## Start AVAILABLE RECORDS
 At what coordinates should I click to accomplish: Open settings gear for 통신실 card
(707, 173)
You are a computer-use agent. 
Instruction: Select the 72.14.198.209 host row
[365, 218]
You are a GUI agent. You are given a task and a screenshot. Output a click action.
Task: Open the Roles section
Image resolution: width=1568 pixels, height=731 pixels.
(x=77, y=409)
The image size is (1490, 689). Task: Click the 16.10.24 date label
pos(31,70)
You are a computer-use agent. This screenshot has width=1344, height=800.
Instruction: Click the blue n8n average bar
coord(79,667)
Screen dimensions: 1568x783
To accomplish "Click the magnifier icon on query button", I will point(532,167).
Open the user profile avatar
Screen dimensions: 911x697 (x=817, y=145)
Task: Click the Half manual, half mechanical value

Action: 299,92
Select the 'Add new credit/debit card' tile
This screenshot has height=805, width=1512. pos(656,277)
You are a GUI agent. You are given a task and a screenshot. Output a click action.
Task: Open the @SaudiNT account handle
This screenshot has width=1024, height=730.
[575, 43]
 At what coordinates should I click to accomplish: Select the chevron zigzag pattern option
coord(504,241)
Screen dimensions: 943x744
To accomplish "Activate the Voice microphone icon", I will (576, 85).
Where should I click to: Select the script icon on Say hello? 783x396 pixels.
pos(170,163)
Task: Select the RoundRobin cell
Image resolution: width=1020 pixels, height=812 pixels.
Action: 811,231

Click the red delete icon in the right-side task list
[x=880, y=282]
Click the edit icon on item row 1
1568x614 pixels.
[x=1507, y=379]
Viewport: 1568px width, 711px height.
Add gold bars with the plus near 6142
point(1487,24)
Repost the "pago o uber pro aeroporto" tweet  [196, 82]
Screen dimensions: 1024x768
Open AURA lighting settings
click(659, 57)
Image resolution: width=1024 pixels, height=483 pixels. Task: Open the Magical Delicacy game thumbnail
## End AVAILABLE RECORDS
Turn every line of the records above into a Markdown table with two columns, Row and Line: number the rows in order and leave out any blank lines.

| Row | Line |
|---|---|
| 1 |  At what coordinates should I click to accomplish: Open settings gear for 통신실 card |
| 2 | (707, 173) |
| 3 | You are a computer-use agent.  |
| 4 | Instruction: Select the 72.14.198.209 host row |
| 5 | [365, 218] |
| 6 | You are a GUI agent. You are given a task and a screenshot. Output a click action. |
| 7 | Task: Open the Roles section |
| 8 | Image resolution: width=1568 pixels, height=731 pixels. |
| 9 | (x=77, y=409) |
| 10 | The image size is (1490, 689). Task: Click the 16.10.24 date label |
| 11 | pos(31,70) |
| 12 | You are a computer-use agent. This screenshot has width=1344, height=800. |
| 13 | Instruction: Click the blue n8n average bar |
| 14 | coord(79,667) |
| 15 | Screen dimensions: 1568x783 |
| 16 | To accomplish "Click the magnifier icon on query button", I will point(532,167). |
| 17 | Open the user profile avatar |
| 18 | Screen dimensions: 911x697 (x=817, y=145) |
| 19 | Task: Click the Half manual, half mechanical value |
| 20 | Action: 299,92 |
| 21 | Select the 'Add new credit/debit card' tile |
| 22 | This screenshot has height=805, width=1512. pos(656,277) |
| 23 | You are a GUI agent. You are given a task and a screenshot. Output a click action. |
| 24 | Task: Open the @SaudiNT account handle |
| 25 | This screenshot has width=1024, height=730. |
| 26 | [575, 43] |
| 27 |  At what coordinates should I click to accomplish: Select the chevron zigzag pattern option |
| 28 | coord(504,241) |
| 29 | Screen dimensions: 943x744 |
| 30 | To accomplish "Activate the Voice microphone icon", I will (576, 85). |
| 31 | Where should I click to: Select the script icon on Say hello? 783x396 pixels. |
| 32 | pos(170,163) |
| 33 | Task: Select the RoundRobin cell |
| 34 | Image resolution: width=1020 pixels, height=812 pixels. |
| 35 | Action: 811,231 |
| 36 | Click the red delete icon in the right-side task list |
| 37 | [x=880, y=282] |
| 38 | Click the edit icon on item row 1 |
| 39 | 1568x614 pixels. |
| 40 | [x=1507, y=379] |
| 41 | Viewport: 1568px width, 711px height. |
| 42 | Add gold bars with the plus near 6142 |
| 43 | point(1487,24) |
| 44 | Repost the "pago o uber pro aeroporto" tweet  [196, 82] |
| 45 | Screen dimensions: 1024x768 |
| 46 | Open AURA lighting settings |
| 47 | click(659, 57) |
| 48 | Image resolution: width=1024 pixels, height=483 pixels. Task: Open the Magical Delicacy game thumbnail |